The exercise ▸ Extend the text on sustainable SCADA architecture, picking up right after its final sentence.

Text start

The conventional thinking about SCADA is that the technology is a closed system that will be used for 15 to 20 years until it needs to be replaced, said Kent Melville, sales engineering manager at Inductive Automation. Requirements inevitably change, however, and utilities often look for short-term, budget-friendly fixes. This can lead to haphazard add-on technologies and hardware from multiple vendors, often resulting in expensive, long-term consequences. 

“What might have been a really fast, cohesive system at the beginning, by the end is so convoluted with all this different hardware that it's impossible to maintain,” Melville said. The utility then needs to replace the SCADA system, and the process starts over again. 

Instead of using a rip-and-replace approach with short-term solutions in between, Melville recommends a sustainable architecture that enables the SCADA systems to adapt and grow over time. Through the five incremental steps below, utilities can save time and money while improving uptime and reliability. 

Step 1: Collecting data from remote sites more efficiently 

The first step toward a more sustainable SCADA system is to set a standard protocol for PLCs. By choosing equipment that supports a certain protocol, everything can speak the same protocol, and software can swap in more easily. To ensure flexibility, Melville recommends an open protocol like OPC, MQTT or Modbus, rather than a proprietary protocol.

In addition to choosing a new standard protocol, address issues like bandwidth, latency, and connection that can impact data collection from remote sites. Melville strongly recommends installing edge devices at remote sites to poll locally and report by exception. That way, data is not lost when the network goes down, because it can buffer data that is polling locally. 

Step 2: Saving time and money with a server-centric architecture 

A sustainable SCADA system should have a server-centric architecture, Melville said. Rather than maintaining many installs across many machines, a server-centric system only requires that software be installed on a centralized server. Since all data collection and visualization go through that server, it is a single point of failure, so redundancy is key to maintain uptime in the event of a server failure. 

A big feature of server-centric architecture is the licensing possibilities they present, with the system being licensed by the server and unlimited for everything else. There are currently multiple options for SCADA systems that are licensed by the server. Melville recommends you speak with your SCADA provider to get a system that will meet specific sizing needs. 

Step 3: Avoiding upgrade headaches with cross-platform SCADA 

Traditional SCADA systems that are tied to specific operating systems can cause challenges for utilities when these versions reach their eventual end of life and force organizations to make costly upgrades. 

To avoid this issue, Melville recommends leveraging a SCADA system that is fully cross-platform. The system can then run on Linux, Mac or on any version of Windows. “In a sustainable SCADA architecture, the OS and the SCADA should both be able to be upgraded independently,” Melville said. 

To achieve this, Melville said, leverage newer versions of .NET, Java or other programming languages that are cross-platform out of the gate. “Then they’re running in a virtualized environment on the computer rather than running directly against the iOS,” he said. “With each version of the iOS that comes out, they’re already doing testing on their side to make sure that the virtualized environment is still consistent and compatible with the programming language that’s being used behind the scenes. Since it’s running against the virtualized environment rather than the actual OLS, now you’ve got some more flexibility, and so things don’t break as much.”

Text end
Data listing start

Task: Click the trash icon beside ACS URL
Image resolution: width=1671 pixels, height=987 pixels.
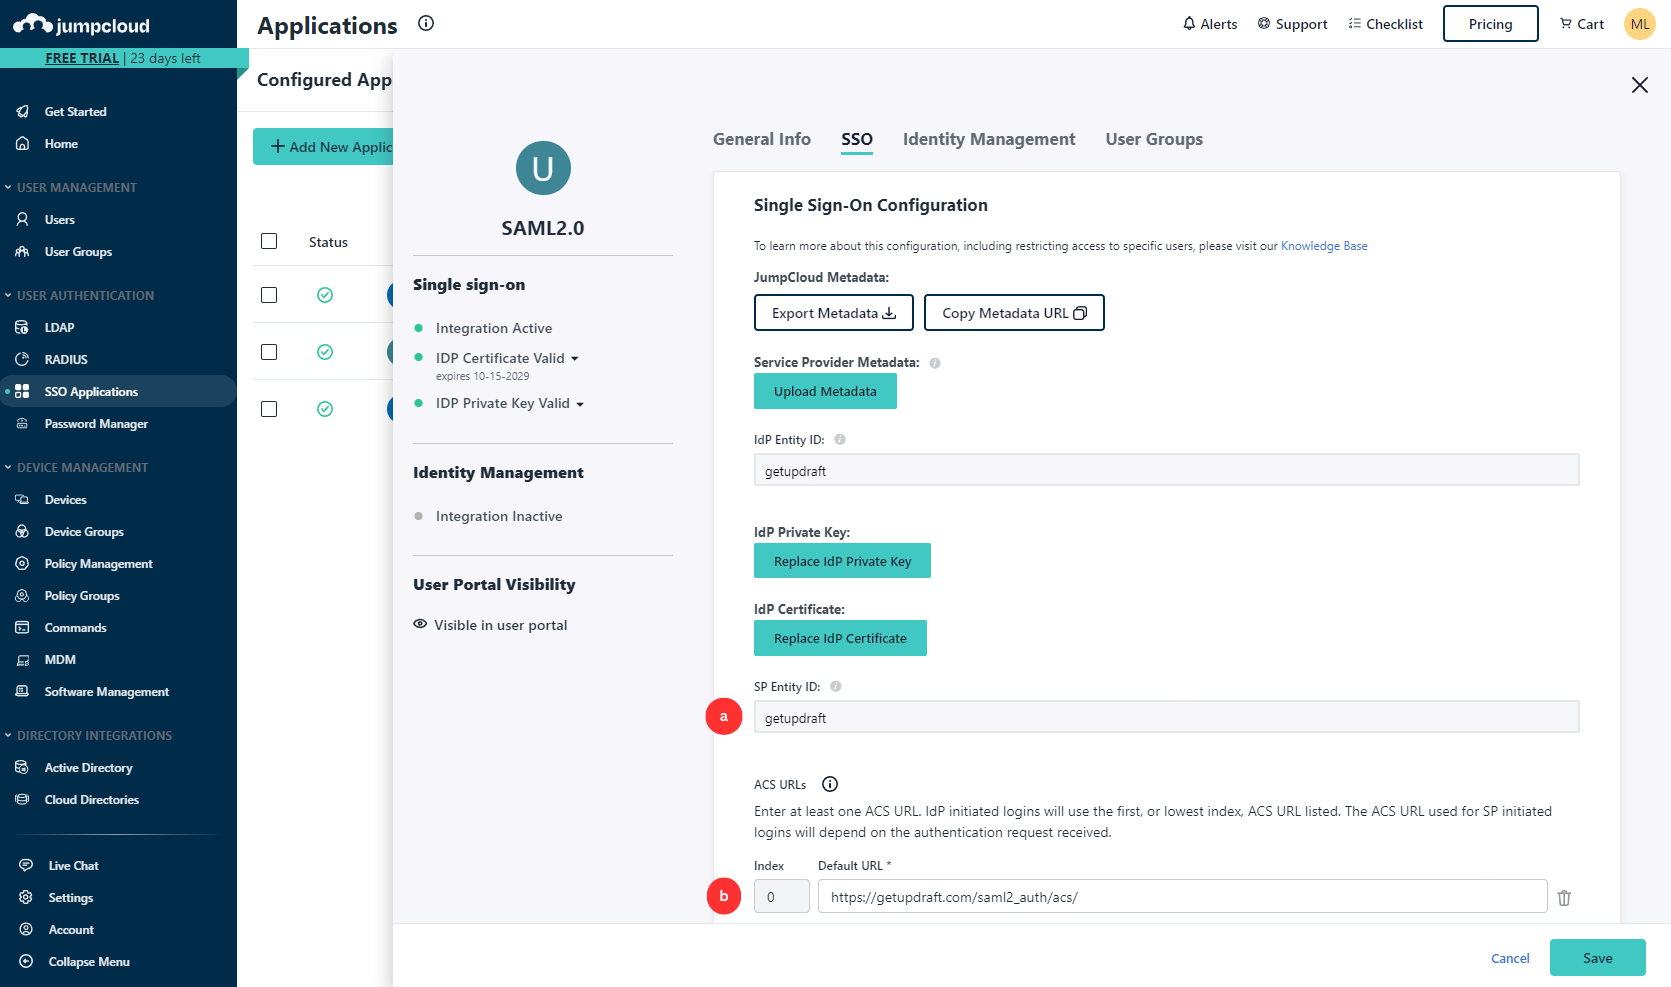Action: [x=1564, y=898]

Data listing end
Data listing start

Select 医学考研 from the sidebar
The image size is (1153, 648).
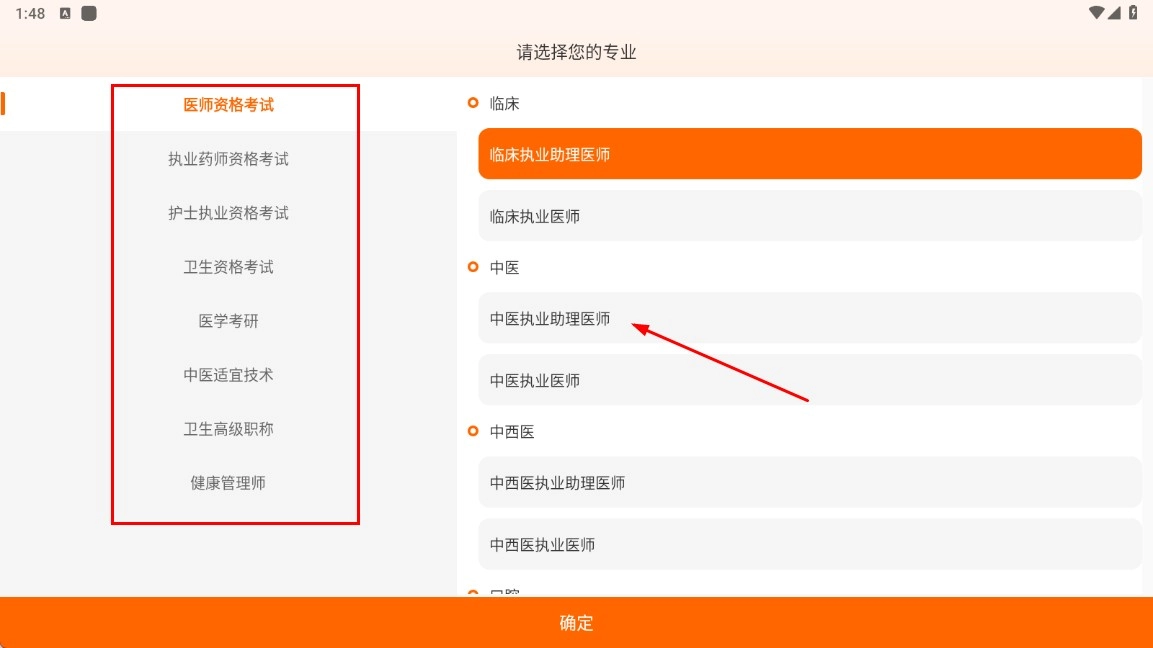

Data listing end

Output ▸
Step 4: Getting more data with IIoT

The Industrial Internet of Things (IIoT) is all about how you get your data. Getting large amounts of data from remote sites connected over radio, satellite or cellular requires a lightweight protocol. That’s where MQTT comes in, Melville said. 

By using edge devices, the system can publish data with MQTT, an ultralight protocol that has only a two-byte overhead. MQTT is very secure and uses a pub/sub protocol that publishes by exception. It also uses the Sparkplug specification for store-and-forward and auto-discovery of tags. 

Centrally it requires an MQTT broker, where data is published and then line-of-business applications (including SCADA) can subscribe to it. The result is really powerful, Melville said, since you can decouple your data backbone from your applications. 

“If your SCADA system gets replaced, gets swapped out, or any other application gets swapped out, you didn't break your chain of that data backbone, because you once again decoupled your infrastructure from your applications,” Melville said. 

Step 5: Sustaining your system with alarming and reporting tools

A sustainable SCADA approach requires a quick response when something goes wrong. The best notification is a text message or phone call, since staff can be notified immediately whether they are on-site or at home. Melville also recommends an alarm pipeline that elevates notifications if alarms are not responded to in a specific timeframe.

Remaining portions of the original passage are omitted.